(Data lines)
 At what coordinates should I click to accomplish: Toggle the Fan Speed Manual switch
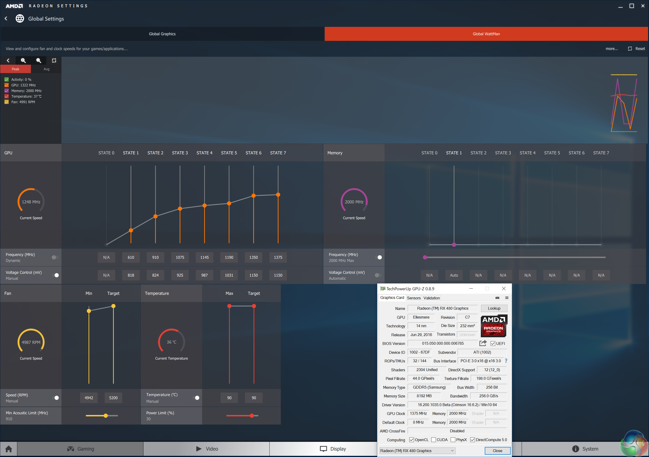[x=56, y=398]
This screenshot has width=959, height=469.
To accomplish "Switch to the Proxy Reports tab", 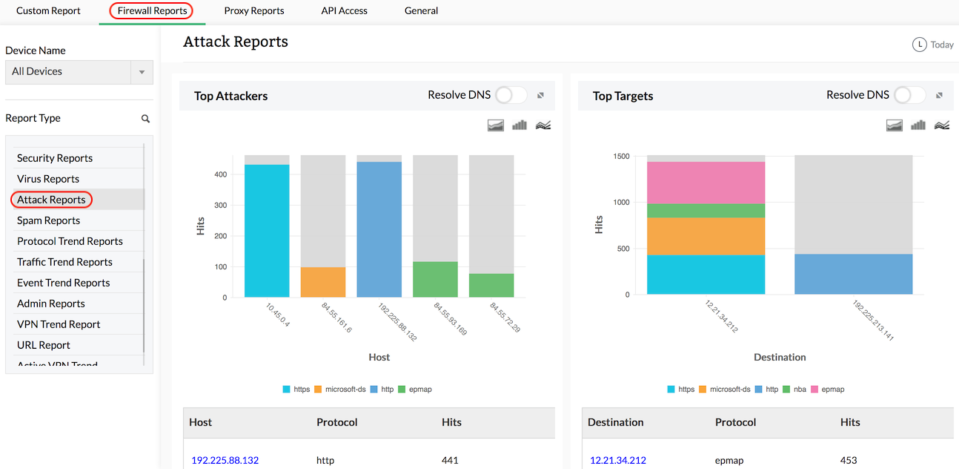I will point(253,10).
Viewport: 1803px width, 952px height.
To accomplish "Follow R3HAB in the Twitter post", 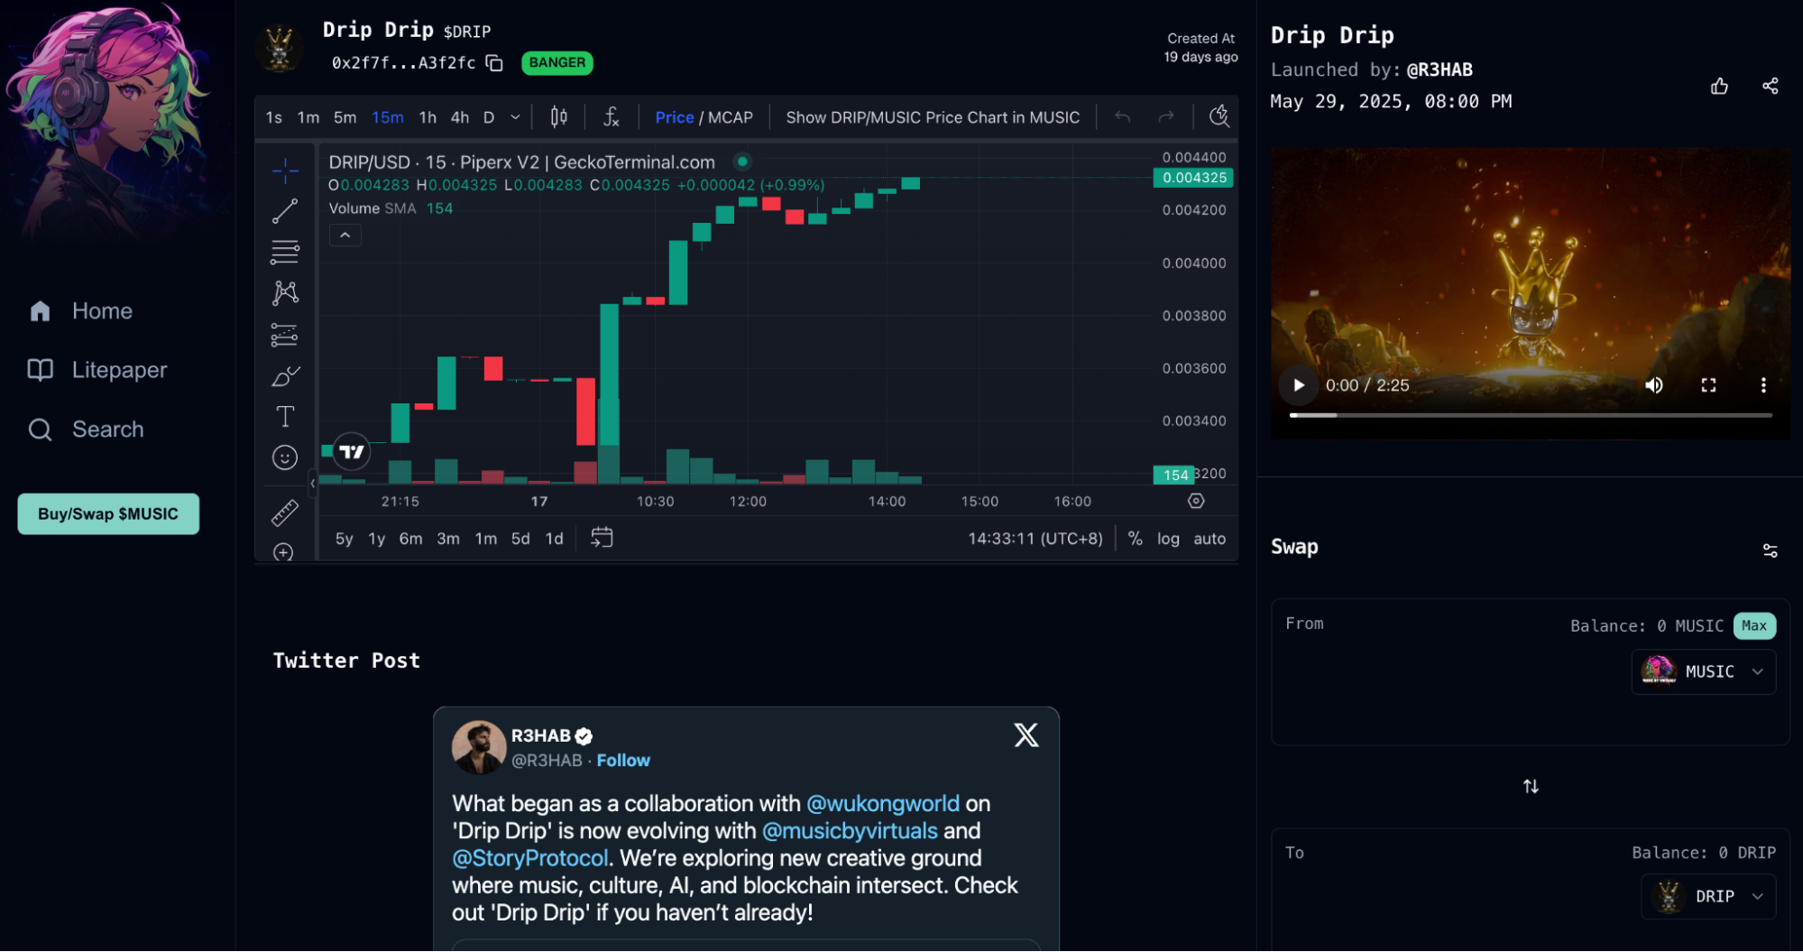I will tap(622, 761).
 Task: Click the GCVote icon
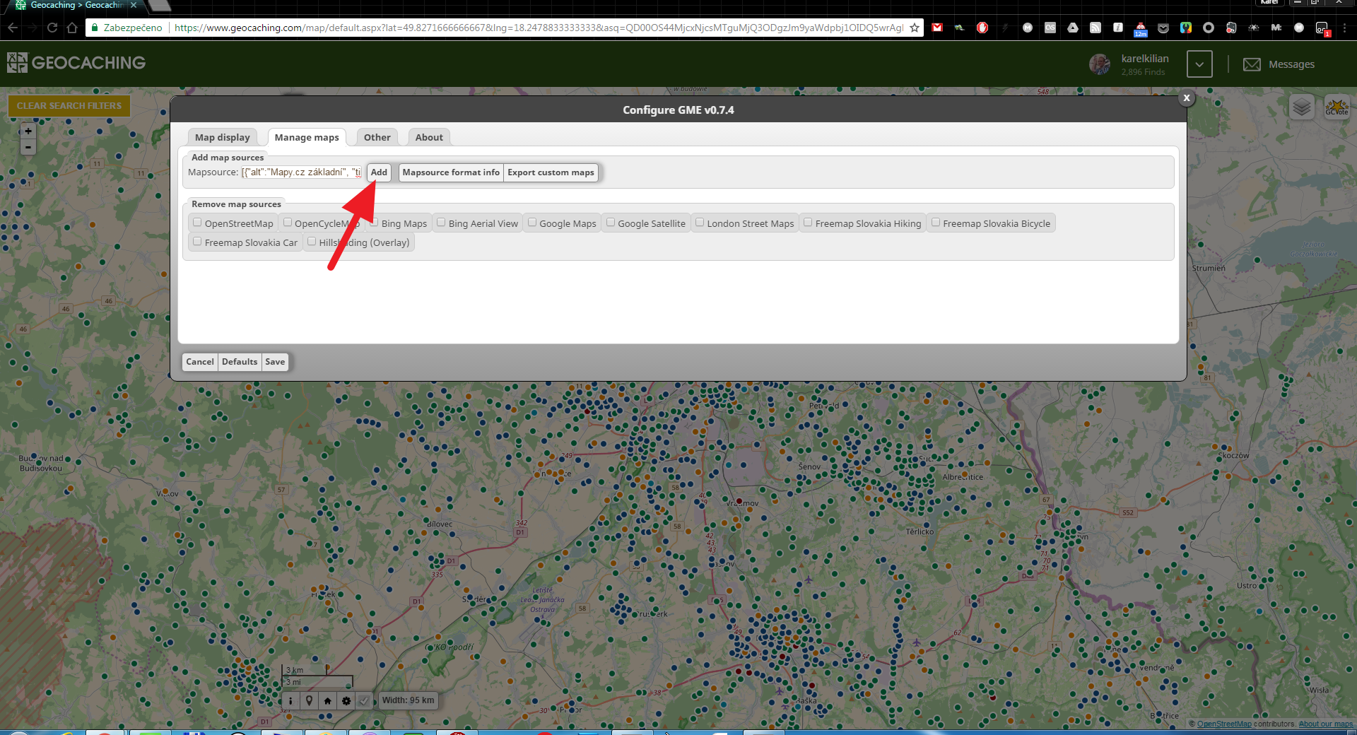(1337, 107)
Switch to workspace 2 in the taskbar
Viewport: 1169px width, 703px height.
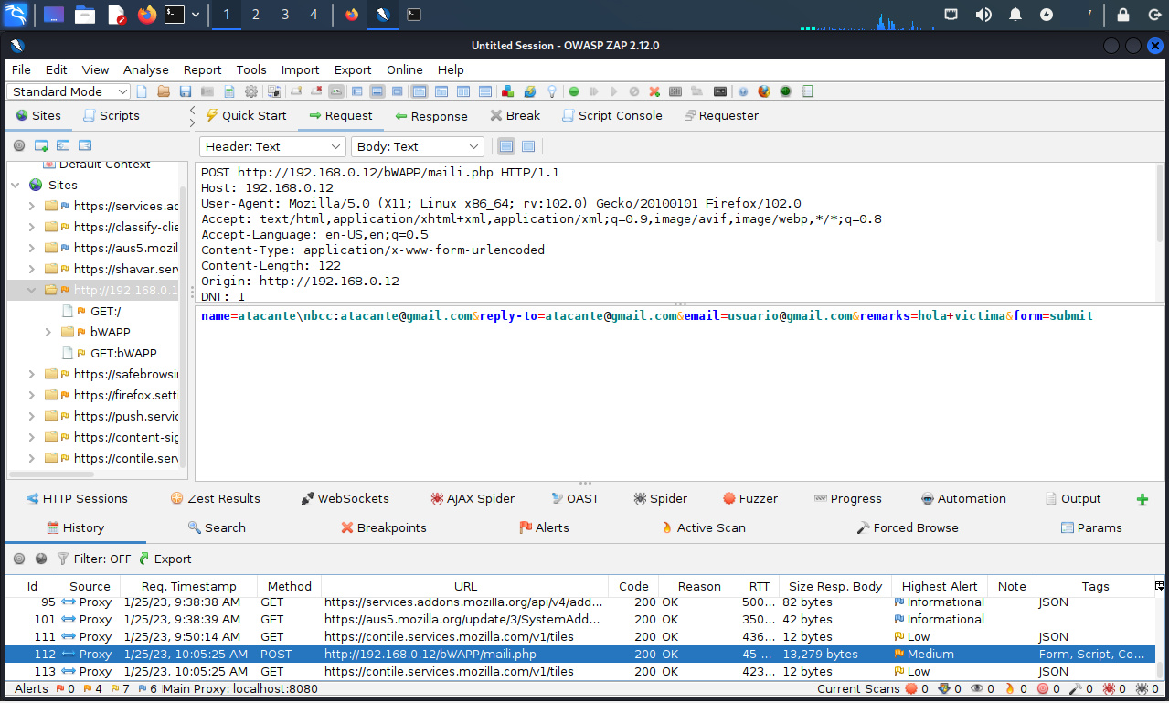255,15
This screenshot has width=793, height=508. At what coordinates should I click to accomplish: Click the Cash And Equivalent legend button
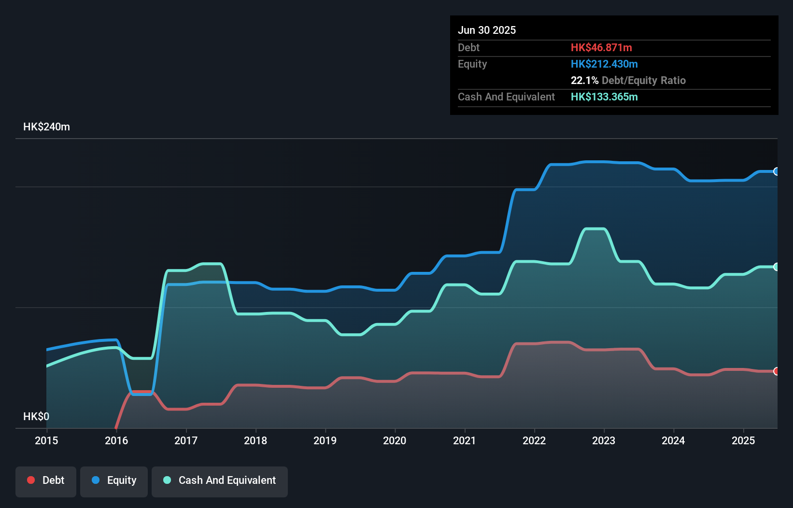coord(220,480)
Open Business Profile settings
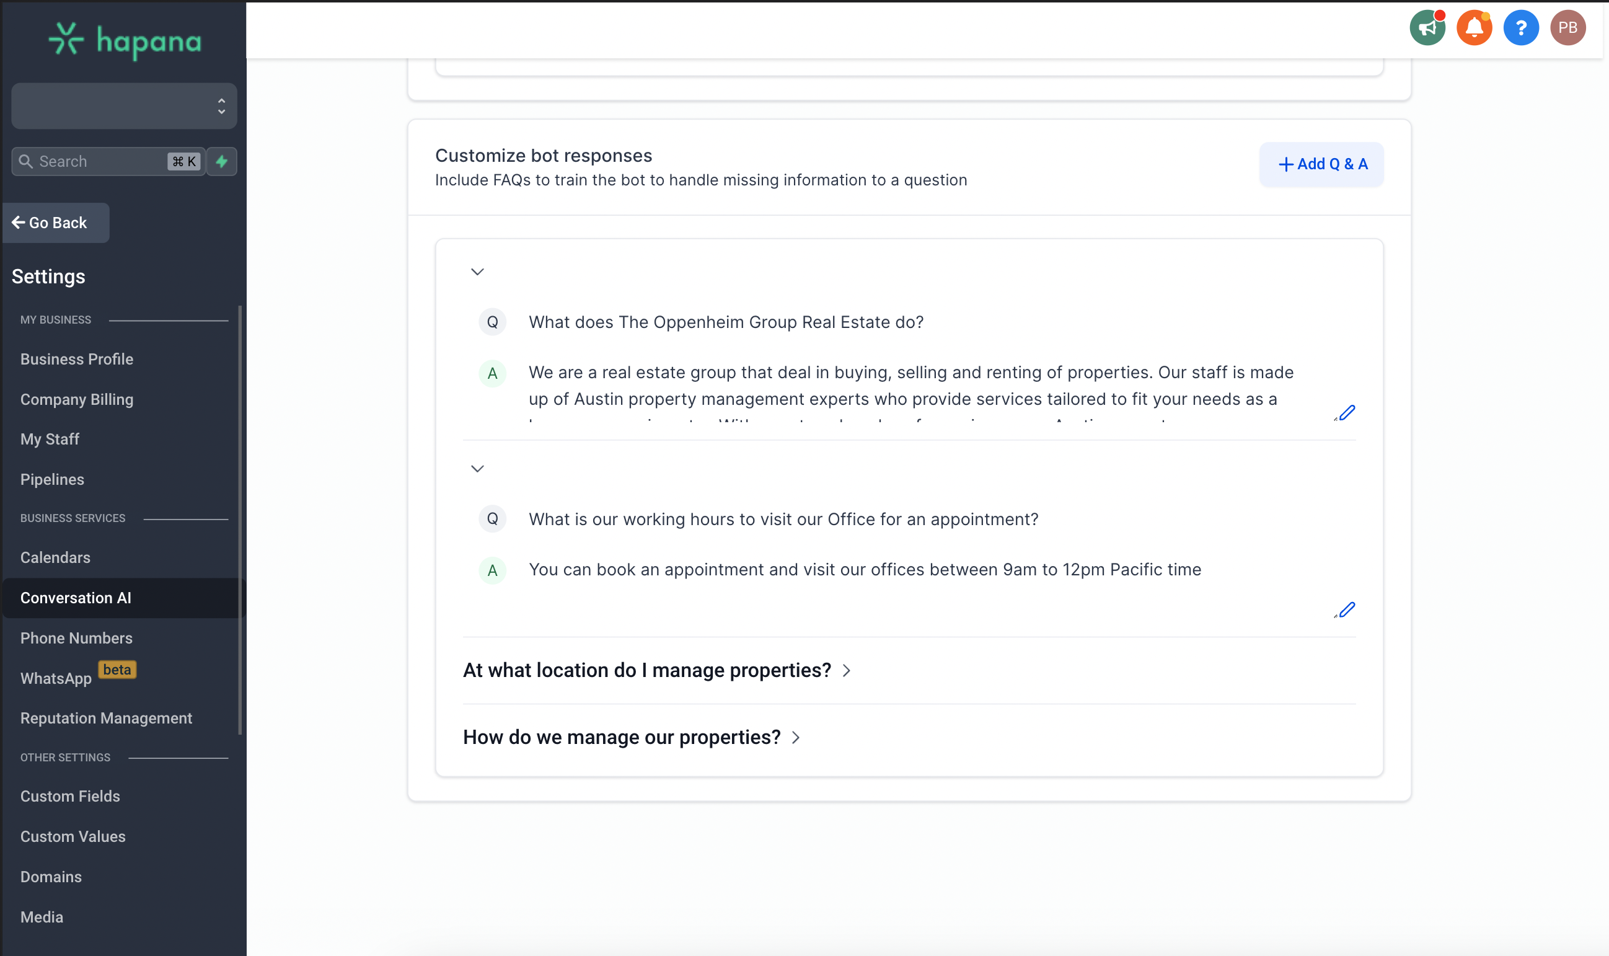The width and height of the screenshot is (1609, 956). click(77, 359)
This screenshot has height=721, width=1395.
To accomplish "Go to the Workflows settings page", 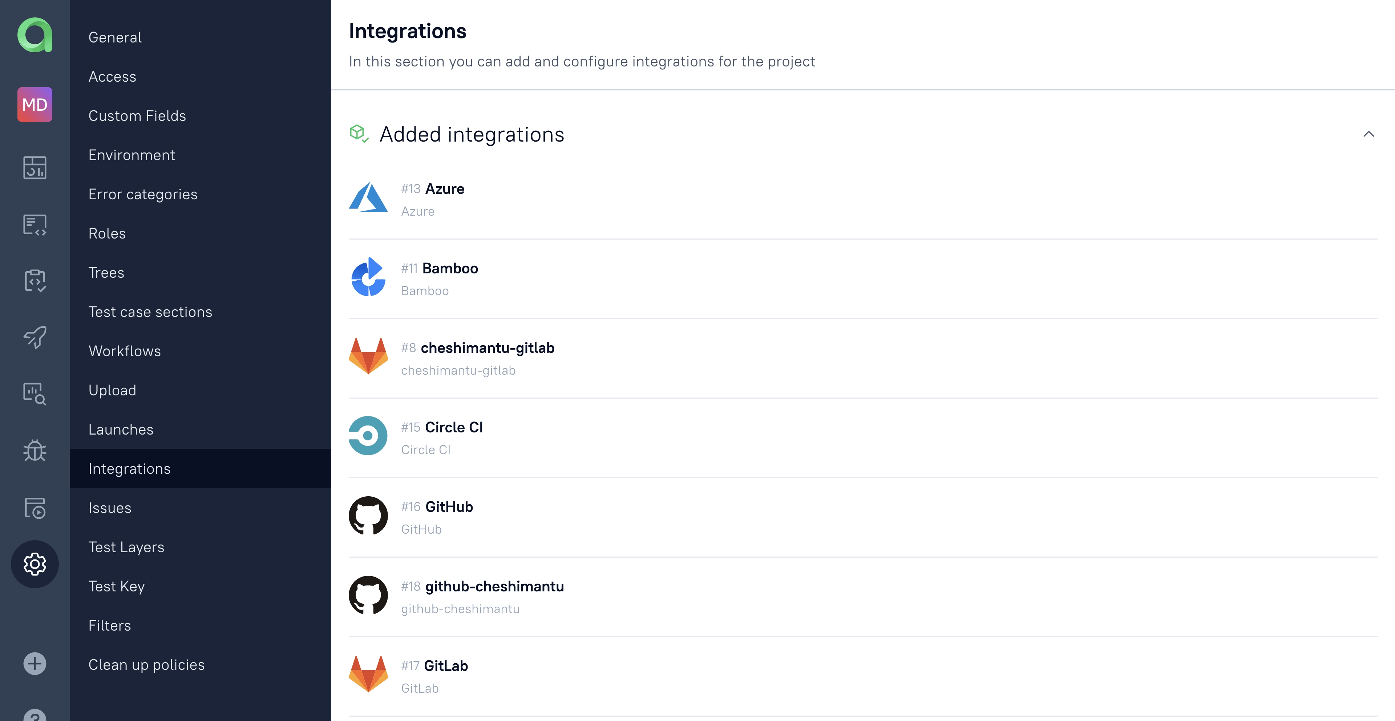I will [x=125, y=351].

DIRECTIONS
Please report each row above that contains the string "should", copying every such row in full. Matches must agree in case.

THE COMPLETED TASK
 At what coordinates should I click to accomplish: Toggle the Fan Speed Manual switch
This screenshot has width=793, height=508. At what coordinates should I click to accomplish: Click the Cash And Equivalent legend button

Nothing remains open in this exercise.